Problem statement:
Decide whether each statement agrees with the wheat genome passage below, answering yes or no and quoting the deciding words of the passage. (a) The wheat genome is five times the size of the human genome. (b) Wheat supplies half of daily calories worldwide. (c) The new assembly defines where previously unknown wheat genes are located along chromosomes.

Reading passage:
:::::

The wheat genome contains 17 billion bases – that’s five times the size of the human genome which has made it more difficult to sequence.  A major breakthrough has been made by a consortium led by the Earlham Institute, using new technologies has identified complete sets of genes and proteins essential to important agronomic traits in wheat creating a new wheat genome sequence assembly.

According to The Food and Agriculture Organisation of the United Nations, global crop yields must double by 2050 to meet future food security needs. Globally, wheat is one of the most important staple crops, providing a fifth of daily calories. Extensive knowledge of the wheat genome is needed to increase wheat yield in the future.

The most well-known genome project, The Human Genome Project, was completed in 2003 and the genomes of many organisms, including some plants, have also been decoded. However, despite the agricultural importance of wheat, the large size and hexaploid structure of its genome has made it historically difficult to fully sequence its chromosomes.

The new genome assembly, published in the journal Genome Research, predicts a large number of previously unknown wheat genes and defines where they are located along chromosomes.

:::::

Record extracts:
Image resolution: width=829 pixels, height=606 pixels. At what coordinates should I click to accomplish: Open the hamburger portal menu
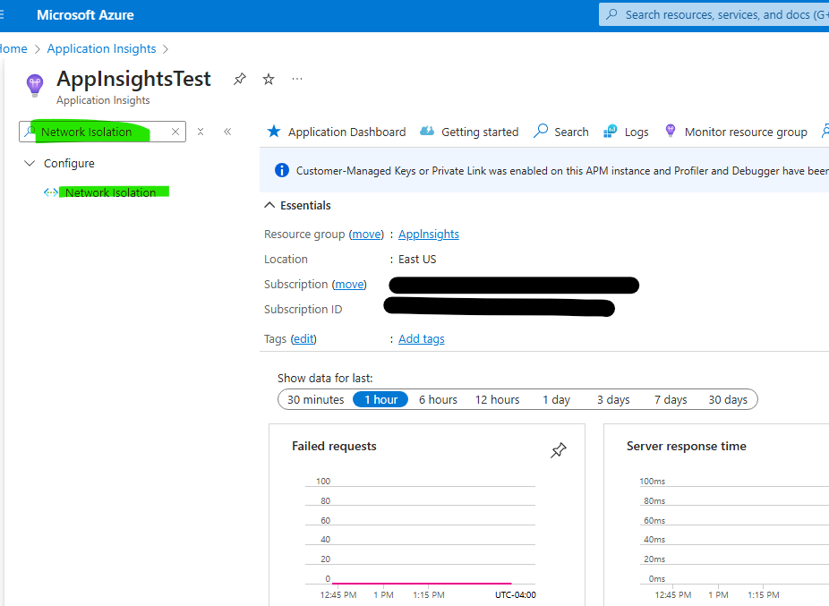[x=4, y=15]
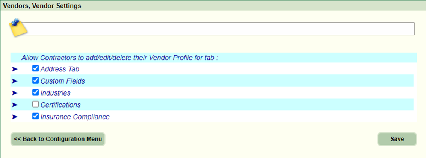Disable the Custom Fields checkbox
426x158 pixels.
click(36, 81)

:::::

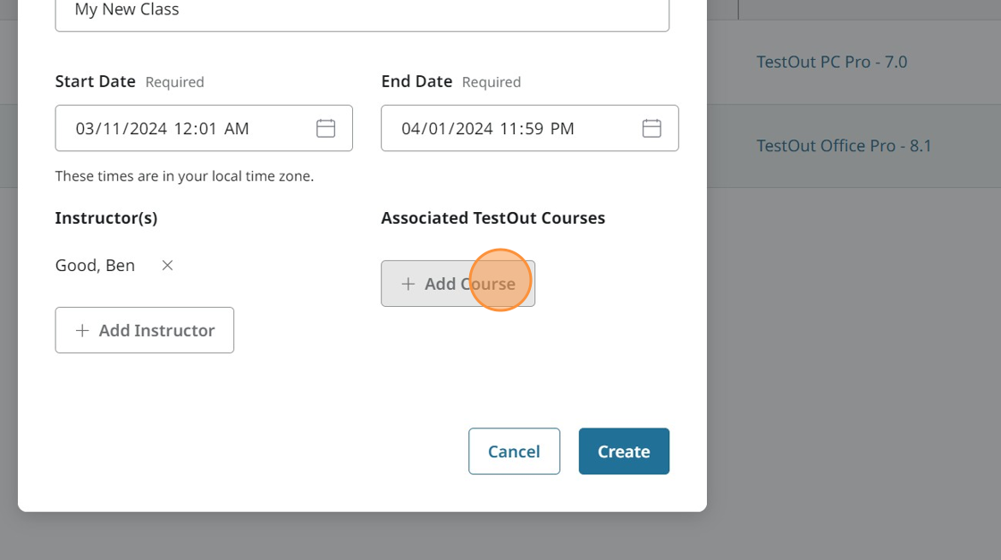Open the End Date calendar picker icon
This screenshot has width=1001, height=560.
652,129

:::::

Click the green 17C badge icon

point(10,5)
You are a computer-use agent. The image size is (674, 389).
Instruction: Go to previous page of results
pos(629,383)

:::::

Solved exercise:
(a) Yes: "that’s five times the size of the human genome"
(b) No: "providing a fifth of daily calories"
(c) Yes: "defines where they are located along chromosomes"